Using the confidence interval with 0.05 significance level:
$$
\hat{p} \pm z*\sqrt{\hat{p}(1-\hat{p})/384} = 0.12 \pm 6.3*\sqrt{0.12(1-0.12)/384}
\\ \mbox{I get the following} \\
0.0155 < 0.05 <0.224
$$
So according to the confidence interval I cannot reject the Null. Is it I doing something wrong or is it sometimes the case that there is a disagreement between the two approaches? Granted there are cases in which the the CI and the p-value disagree which one should I go with? Thanks.
Best Answer
With large $N$, your test statistic will be distributed as a normal. Thus, we can refer to your test statistic as "$z$", and we can also use "$z$" to refer to the asymptotic sampling distribution. However, these are not the same $z$'s. When you form your $1-\alpha\%$ confidence interval, you need to multiply the standard error by $z_{1-\alpha/2}$ to get the right increment. You then add (subtract) the product from your observed percentage to get the confidence limits.
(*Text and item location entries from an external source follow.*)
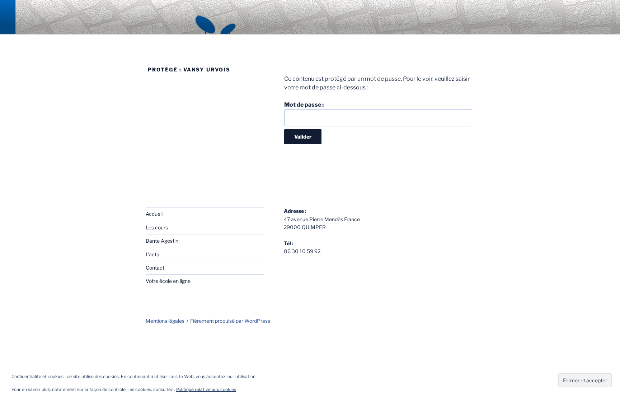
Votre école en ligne (168, 281)
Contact (155, 268)
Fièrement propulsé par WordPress (230, 321)
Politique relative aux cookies (206, 389)
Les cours (157, 227)
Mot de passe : (304, 104)
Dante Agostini (162, 241)
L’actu (152, 254)
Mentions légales (165, 321)
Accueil (154, 214)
For example, if you wanted a $95\%$ confidence interval, you would multiply your standard error by $z_{.975} = 1.96$. If you use this value, your confidence interval is:
\begin{align} \hat{p} \pm z_{1-\alpha/2}\times \sqrt{\frac{\hat{p}(1-\hat{p})}{N}} &= 0.12 \pm 1.96\times\sqrt{\frac{0.12(1-0.12)}{384}} \\[10pt] &= 0.0872 < 0.12 < 0.15 \end{align} which agrees with your hypothesis test.